EXERCISE INSTRUCTIONS. The records, repeated exactly and in full, are the expected answer.

RAW DATA.
......
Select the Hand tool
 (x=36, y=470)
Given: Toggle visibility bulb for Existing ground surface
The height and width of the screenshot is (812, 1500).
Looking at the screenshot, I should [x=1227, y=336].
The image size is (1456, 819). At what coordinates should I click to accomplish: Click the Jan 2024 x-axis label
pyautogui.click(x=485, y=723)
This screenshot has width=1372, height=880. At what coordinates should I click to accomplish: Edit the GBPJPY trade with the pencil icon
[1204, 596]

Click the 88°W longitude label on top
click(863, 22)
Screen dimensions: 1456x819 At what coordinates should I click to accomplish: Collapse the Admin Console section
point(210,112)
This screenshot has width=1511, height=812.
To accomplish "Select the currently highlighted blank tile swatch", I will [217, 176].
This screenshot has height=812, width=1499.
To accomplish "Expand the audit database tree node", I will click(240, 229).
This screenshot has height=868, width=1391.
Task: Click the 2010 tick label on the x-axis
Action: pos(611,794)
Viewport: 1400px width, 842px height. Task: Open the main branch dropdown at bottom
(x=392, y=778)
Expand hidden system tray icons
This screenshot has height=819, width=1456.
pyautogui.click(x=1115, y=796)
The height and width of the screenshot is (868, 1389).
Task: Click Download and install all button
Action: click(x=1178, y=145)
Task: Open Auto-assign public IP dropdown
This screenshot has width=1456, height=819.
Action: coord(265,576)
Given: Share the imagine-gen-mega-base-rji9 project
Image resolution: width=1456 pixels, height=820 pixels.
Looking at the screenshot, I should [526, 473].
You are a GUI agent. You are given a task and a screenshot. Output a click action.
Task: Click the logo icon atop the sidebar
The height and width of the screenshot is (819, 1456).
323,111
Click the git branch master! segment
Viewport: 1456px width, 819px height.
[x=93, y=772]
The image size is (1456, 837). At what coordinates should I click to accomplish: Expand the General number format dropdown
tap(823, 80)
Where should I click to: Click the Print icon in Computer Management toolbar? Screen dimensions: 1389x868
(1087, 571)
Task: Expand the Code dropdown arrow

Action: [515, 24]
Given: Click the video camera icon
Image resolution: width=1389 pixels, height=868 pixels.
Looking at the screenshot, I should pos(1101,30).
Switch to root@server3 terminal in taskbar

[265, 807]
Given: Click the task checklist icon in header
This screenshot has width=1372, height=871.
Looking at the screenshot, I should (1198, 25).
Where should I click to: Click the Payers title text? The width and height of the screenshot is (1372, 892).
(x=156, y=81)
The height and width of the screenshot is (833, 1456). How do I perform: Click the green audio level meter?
......
THE COMPLETED TASK.
Select the Hand tool
 (x=36, y=470)
Given: Toggle visibility bulb for Existing ground surface
The height and width of the screenshot is (812, 1500).
Looking at the screenshot, I should [x=1227, y=336].
The image size is (1456, 819). At what coordinates should I click to accomplish: Click the Jan 2024 x-axis label
pyautogui.click(x=485, y=723)
This screenshot has width=1372, height=880. At what coordinates should I click to accomplish: Edit the GBPJPY trade with the pencil icon
[1204, 596]

Click the 88°W longitude label on top
click(863, 22)
Screen dimensions: 1456x819 At what coordinates should I click to accomplish: Collapse the Admin Console section
point(210,112)
This screenshot has width=1511, height=812.
To accomplish "Select the currently highlighted blank tile swatch", I will [217, 176].
This screenshot has height=812, width=1499.
To accomplish "Expand the audit database tree node", I will click(240, 229).
This screenshot has height=868, width=1391.
Task: Click the 2010 tick label on the x-axis
Action: pos(611,794)
Viewport: 1400px width, 842px height. Task: Open the main branch dropdown at bottom
(x=392, y=778)
Expand hidden system tray icons
This screenshot has height=819, width=1456.
pyautogui.click(x=1115, y=796)
The height and width of the screenshot is (868, 1389).
Task: Click Download and install all button
Action: click(x=1178, y=145)
Task: Open Auto-assign public IP dropdown
This screenshot has width=1456, height=819.
Action: coord(265,576)
Given: Share the imagine-gen-mega-base-rji9 project
Image resolution: width=1456 pixels, height=820 pixels.
Looking at the screenshot, I should [526, 473].
You are a GUI agent. You are given a task and a screenshot. Output a click action.
Task: Click the logo icon atop the sidebar
The height and width of the screenshot is (819, 1456).
323,111
Click the git branch master! segment
Viewport: 1456px width, 819px height.
[x=93, y=772]
The image size is (1456, 837). At what coordinates should I click to accomplish: Expand the General number format dropdown
tap(823, 80)
Where should I click to: Click the Print icon in Computer Management toolbar? Screen dimensions: 1389x868
(1087, 571)
Task: Expand the Code dropdown arrow

Action: [515, 24]
Given: Click the video camera icon
Image resolution: width=1389 pixels, height=868 pixels.
Looking at the screenshot, I should pos(1101,30).
Switch to root@server3 terminal in taskbar

[265, 807]
Given: Click the task checklist icon in header
This screenshot has width=1372, height=871.
Looking at the screenshot, I should (1198, 25).
Where should I click to: Click the Payers title text? The width and height of the screenshot is (1372, 892).
(x=156, y=81)
The height and width of the screenshot is (833, 1456). How do I perform: Click the green audio level meter?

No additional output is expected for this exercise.